§ **Exercise task**:
Locate each line in the records below that contains the string "what" and copy it out in full.
+ + + + +
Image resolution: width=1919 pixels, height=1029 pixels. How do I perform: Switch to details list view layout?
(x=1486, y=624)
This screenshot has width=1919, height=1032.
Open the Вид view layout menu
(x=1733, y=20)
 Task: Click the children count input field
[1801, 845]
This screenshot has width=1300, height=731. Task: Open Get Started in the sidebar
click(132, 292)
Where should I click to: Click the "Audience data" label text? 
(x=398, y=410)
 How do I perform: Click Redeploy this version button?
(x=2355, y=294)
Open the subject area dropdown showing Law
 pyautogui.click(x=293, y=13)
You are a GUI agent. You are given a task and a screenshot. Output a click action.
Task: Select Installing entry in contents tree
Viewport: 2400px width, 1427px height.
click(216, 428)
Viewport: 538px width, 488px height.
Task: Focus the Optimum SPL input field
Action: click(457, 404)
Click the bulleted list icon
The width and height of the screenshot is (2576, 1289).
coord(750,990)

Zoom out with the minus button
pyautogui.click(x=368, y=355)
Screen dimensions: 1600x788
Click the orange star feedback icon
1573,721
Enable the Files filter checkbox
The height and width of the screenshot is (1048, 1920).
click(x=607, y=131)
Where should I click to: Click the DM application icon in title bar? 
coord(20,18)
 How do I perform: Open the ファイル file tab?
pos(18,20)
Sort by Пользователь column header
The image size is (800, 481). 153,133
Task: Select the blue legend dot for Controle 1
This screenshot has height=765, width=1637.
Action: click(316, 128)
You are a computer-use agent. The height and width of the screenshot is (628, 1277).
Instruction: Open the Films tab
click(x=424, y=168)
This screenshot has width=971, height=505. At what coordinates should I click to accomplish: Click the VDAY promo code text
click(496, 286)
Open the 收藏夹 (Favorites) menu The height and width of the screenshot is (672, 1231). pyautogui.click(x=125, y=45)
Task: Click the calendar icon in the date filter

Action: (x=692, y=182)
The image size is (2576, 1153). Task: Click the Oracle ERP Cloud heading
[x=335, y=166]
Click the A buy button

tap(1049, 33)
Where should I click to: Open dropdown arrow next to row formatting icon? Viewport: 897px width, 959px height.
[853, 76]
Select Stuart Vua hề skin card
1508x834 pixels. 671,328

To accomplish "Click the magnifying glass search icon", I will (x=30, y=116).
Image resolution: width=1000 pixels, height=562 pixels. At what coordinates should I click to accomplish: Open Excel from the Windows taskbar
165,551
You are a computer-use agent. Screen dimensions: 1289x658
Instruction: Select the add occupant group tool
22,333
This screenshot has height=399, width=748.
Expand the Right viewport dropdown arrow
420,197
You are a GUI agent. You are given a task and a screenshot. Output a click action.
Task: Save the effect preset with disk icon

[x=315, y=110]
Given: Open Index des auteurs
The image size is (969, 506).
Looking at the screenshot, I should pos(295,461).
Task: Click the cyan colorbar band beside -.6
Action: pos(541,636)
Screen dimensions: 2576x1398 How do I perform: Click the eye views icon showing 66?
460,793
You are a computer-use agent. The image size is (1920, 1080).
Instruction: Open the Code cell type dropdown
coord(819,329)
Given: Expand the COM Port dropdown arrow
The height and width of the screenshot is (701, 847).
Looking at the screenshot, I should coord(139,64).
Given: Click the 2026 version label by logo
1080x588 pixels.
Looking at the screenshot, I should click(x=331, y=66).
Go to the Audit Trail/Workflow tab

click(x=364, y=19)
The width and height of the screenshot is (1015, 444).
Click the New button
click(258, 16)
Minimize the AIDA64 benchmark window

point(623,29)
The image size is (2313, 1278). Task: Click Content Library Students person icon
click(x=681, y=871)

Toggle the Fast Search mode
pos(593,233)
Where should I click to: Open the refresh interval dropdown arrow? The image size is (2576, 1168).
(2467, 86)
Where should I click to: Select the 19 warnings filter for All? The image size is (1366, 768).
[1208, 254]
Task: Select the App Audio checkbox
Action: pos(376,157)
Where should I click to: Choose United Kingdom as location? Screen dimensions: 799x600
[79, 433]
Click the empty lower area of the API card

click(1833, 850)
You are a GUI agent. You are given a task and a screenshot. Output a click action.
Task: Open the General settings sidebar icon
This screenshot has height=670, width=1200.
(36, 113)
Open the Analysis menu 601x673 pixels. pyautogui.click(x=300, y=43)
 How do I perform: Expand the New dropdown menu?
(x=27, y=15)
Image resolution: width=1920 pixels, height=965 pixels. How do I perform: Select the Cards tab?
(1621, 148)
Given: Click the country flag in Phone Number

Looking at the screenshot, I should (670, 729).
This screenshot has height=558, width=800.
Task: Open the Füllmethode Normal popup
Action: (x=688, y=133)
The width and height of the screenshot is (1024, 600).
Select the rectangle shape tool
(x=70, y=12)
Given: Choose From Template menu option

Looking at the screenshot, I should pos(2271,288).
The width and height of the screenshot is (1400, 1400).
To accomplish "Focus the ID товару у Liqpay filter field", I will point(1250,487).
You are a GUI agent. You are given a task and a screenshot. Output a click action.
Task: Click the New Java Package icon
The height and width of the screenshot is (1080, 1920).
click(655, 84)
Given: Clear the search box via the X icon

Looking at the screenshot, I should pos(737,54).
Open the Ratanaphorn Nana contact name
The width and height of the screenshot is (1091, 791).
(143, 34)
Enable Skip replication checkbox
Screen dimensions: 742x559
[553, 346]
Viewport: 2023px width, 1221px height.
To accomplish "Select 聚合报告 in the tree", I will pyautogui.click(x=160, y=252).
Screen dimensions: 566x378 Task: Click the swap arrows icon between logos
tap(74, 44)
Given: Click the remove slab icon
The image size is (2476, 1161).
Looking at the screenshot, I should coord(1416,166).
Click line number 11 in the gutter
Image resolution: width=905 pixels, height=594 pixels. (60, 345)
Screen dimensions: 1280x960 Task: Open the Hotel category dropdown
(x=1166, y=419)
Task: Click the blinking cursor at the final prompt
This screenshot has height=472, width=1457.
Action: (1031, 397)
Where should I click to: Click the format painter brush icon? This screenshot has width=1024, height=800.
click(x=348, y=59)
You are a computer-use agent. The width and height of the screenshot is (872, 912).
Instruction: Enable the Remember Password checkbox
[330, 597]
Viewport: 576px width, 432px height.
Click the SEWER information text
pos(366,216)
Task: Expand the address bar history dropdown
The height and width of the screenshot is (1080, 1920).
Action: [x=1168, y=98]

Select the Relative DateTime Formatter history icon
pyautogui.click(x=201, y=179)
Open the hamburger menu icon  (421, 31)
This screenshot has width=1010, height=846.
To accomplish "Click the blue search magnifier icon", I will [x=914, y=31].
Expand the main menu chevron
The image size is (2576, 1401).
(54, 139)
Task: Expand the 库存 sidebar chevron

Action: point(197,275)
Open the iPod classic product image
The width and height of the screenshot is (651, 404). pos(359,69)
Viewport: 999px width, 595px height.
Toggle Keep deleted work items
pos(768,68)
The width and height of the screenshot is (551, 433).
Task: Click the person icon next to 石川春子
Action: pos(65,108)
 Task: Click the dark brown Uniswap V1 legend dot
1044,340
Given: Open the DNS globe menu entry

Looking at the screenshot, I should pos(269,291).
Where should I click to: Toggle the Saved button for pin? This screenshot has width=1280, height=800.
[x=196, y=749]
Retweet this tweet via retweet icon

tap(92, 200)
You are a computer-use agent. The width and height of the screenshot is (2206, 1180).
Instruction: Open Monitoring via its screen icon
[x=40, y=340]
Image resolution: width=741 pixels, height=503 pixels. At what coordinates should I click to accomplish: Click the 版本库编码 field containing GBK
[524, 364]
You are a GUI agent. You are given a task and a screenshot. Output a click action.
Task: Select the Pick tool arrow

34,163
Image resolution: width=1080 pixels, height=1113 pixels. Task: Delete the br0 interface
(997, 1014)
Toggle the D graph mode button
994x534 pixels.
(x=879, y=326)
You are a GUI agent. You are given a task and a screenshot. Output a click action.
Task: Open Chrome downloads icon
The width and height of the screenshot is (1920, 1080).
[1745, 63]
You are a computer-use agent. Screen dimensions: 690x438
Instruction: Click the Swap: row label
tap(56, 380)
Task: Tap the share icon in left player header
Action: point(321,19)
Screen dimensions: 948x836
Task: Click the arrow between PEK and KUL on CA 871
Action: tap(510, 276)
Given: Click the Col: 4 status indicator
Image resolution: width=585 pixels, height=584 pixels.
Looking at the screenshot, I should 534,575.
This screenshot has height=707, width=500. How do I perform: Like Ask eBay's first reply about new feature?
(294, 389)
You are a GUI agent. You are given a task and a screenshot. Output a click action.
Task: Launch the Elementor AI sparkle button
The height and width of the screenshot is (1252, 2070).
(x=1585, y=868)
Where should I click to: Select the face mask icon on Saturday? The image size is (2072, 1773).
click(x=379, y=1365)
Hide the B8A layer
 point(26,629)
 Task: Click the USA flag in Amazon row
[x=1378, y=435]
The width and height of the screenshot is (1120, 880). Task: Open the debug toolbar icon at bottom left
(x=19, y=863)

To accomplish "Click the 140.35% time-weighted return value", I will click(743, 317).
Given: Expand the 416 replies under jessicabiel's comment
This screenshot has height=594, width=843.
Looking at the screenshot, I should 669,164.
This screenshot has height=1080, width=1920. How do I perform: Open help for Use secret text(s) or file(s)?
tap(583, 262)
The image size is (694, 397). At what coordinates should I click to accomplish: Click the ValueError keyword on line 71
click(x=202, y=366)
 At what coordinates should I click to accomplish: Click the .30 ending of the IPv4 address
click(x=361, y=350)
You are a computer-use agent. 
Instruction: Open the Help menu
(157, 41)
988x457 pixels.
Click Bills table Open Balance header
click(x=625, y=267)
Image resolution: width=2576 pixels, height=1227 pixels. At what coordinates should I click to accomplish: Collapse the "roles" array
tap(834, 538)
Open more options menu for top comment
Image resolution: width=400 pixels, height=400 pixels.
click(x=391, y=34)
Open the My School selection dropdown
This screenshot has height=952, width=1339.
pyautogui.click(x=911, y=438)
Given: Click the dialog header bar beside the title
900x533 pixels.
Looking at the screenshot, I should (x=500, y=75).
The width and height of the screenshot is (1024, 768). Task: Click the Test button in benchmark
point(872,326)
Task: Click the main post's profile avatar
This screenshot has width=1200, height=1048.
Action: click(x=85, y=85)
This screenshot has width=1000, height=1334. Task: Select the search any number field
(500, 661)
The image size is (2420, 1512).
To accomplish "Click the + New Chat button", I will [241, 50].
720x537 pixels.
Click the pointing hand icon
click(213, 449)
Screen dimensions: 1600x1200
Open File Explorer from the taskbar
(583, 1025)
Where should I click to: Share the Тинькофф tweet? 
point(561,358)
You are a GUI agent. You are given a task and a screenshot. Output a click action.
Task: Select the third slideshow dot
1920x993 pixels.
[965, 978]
+ + + + +
§ **The completed task**:
This screenshot has width=971, height=505. At what coordinates should I click to accomplish: Click the VDAY promo code text
Image resolution: width=1000 pixels, height=562 pixels. At what coordinates should I click to accomplish: Open Excel from the Windows taskbar
Image resolution: width=741 pixels, height=503 pixels. At what coordinates should I click to accomplish: Click the 版本库编码 field containing GBK
The image size is (694, 397). At what coordinates should I click to accomplish: Click the ValueError keyword on line 71
 At what coordinates should I click to accomplish: Click the .30 ending of the IPv4 address
Image resolution: width=2576 pixels, height=1227 pixels. At what coordinates should I click to accomplish: Collapse the "roles" array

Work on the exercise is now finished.